| TEXTE DU DOCUMENT |
Jusqu’à aujourd’hui, le Maroc réserve moins de 1% de son PIB à la R&D. Dépenser l’argent reçu, c’est une autre paire de manches. Dans les appels à projets R&D, cela peut prendre jusqu’à quatre ans!
Ahlam NAZIH
- Des enseignants peu prolixes et des étudiants non initiés
- Les doctorants abandonnent leurs thèses pour des concours de la fonction publique
- De bien maigres moyens logistiques et financiers
La recherche scientifique figure parmi les principaux critères d’évaluation et de classement des universités. Et dans ce domaine, le Maroc reste à la traîne. Difficile de se distinguer avec une large partie des enseignants universitaires complètement inactive, ne publiant aucun travail de recherche depuis de longues années (53% des professeurs de l’enseignement supérieur grade C, selon le CNRST). La moyenne est d’un demi-article par enseignant/an (voir article précédent).
![](https://www.leconomiste.com/sites/default/files/eco7/public/thumbnails/image/universites-marocaines-027.jpg)
Sur 15 ans, le budget alloué à l’Enseignement supérieur n’a dépassé 1% du PIB que durant la période du plan d’urgence allant de 2009 à 2013
Comment en sommes-nous arrivés là? Il s’agit d’une conjonction de facteurs: un manque d’engagement et de motivation des profs (les salaires n’ont pas été revalorisés depuis les années 90), l’absence de suivi et d’évaluation, des moyens logistiques et financiers insuffisants…
«Quand un prof n’a pas fait de recherche pendant 20 ans, comment peut-il enseigner l’esprit de la recherche? Généralement, les jeunes sont des copies de leurs profs. Nous perpétuons ainsi la bêtise! Il faudrait revoir la sélection et la formation des enseignants», insiste Adnane Remmal. *«Et puis, ce sont les étudiants qui procèdent principalement à la recherche, ils en sont la locomotive. Les enseignants sont d’abord des encadrants», souligne-t-il.

| INFORMATIONS FOURNIES |
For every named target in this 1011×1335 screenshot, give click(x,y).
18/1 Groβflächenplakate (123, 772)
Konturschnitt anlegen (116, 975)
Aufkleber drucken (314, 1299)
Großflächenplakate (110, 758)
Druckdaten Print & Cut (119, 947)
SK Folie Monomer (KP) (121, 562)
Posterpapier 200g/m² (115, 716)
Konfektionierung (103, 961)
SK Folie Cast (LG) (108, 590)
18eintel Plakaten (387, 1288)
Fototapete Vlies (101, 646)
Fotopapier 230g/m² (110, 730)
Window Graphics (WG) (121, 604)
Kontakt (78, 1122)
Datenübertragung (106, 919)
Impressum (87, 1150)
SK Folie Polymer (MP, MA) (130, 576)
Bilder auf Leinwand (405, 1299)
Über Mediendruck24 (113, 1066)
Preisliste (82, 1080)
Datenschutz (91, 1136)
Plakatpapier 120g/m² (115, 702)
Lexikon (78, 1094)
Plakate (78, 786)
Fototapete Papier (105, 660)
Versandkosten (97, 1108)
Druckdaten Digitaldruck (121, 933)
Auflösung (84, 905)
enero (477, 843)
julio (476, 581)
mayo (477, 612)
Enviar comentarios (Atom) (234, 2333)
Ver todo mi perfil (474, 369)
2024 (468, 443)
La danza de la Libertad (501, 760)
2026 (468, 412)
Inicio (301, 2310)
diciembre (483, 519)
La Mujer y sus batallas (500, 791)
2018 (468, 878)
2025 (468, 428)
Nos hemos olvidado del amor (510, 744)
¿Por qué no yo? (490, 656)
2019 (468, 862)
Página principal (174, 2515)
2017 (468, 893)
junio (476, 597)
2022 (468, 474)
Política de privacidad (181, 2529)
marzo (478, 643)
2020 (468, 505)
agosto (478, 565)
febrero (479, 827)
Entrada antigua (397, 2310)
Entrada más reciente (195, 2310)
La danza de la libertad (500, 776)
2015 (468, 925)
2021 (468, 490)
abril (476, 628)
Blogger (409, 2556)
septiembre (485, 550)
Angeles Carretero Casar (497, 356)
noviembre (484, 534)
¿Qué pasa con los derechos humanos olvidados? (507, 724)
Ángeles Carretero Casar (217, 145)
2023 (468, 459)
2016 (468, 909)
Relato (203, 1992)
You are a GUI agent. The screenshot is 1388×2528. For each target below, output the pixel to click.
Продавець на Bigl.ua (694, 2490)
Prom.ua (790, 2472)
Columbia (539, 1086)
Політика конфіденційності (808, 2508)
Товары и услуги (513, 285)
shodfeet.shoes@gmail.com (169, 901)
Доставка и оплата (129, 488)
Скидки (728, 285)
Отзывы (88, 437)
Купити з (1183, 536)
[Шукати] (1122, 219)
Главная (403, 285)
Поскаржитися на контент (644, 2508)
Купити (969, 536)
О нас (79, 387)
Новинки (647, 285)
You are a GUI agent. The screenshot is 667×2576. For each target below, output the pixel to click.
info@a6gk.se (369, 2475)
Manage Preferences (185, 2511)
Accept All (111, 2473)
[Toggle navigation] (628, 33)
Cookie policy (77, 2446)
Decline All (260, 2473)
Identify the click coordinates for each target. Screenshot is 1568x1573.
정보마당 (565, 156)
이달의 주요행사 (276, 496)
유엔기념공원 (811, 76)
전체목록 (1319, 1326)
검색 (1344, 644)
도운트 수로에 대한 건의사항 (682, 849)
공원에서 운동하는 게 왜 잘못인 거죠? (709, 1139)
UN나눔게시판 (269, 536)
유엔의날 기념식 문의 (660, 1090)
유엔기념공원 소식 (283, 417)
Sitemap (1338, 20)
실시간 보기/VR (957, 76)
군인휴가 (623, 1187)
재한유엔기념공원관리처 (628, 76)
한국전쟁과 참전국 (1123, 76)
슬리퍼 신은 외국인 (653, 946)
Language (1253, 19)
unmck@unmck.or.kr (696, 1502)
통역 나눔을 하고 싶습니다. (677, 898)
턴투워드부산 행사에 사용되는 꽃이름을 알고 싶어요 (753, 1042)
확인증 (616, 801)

| TÂCHES À RÉALISER |
1) D'après le texte du document, depuis quand les salaires des professeurs n'ont-ils pas été revalorisés ?
2) Recopiez mot pour mot le passage du texte du document qui commence par "Ahlam NAZIH" et se termine par "(voir article précédent).".

| RÉPONSES AUX TÂCHES |
1) Depuis les années 90.

2)
Ahlam NAZIH
- Des enseignants peu prolixes et des étudiants non initiés
- Les doctorants abandonnent leurs thèses pour des concours de la fonction publique
- De bien maigres moyens logistiques et financiers
La recherche scientifique figure parmi les principaux critères d’évaluation et de classement des universités. Et dans ce domaine, le Maroc reste à la traîne. Difficile de se distinguer avec une large partie des enseignants universitaires complètement inactive, ne publiant aucun travail de recherche depuis de longues années (53% des professeurs de l’enseignement supérieur grade C, selon le CNRST). La moyenne est d’un demi-article par enseignant/an (voir article précédent).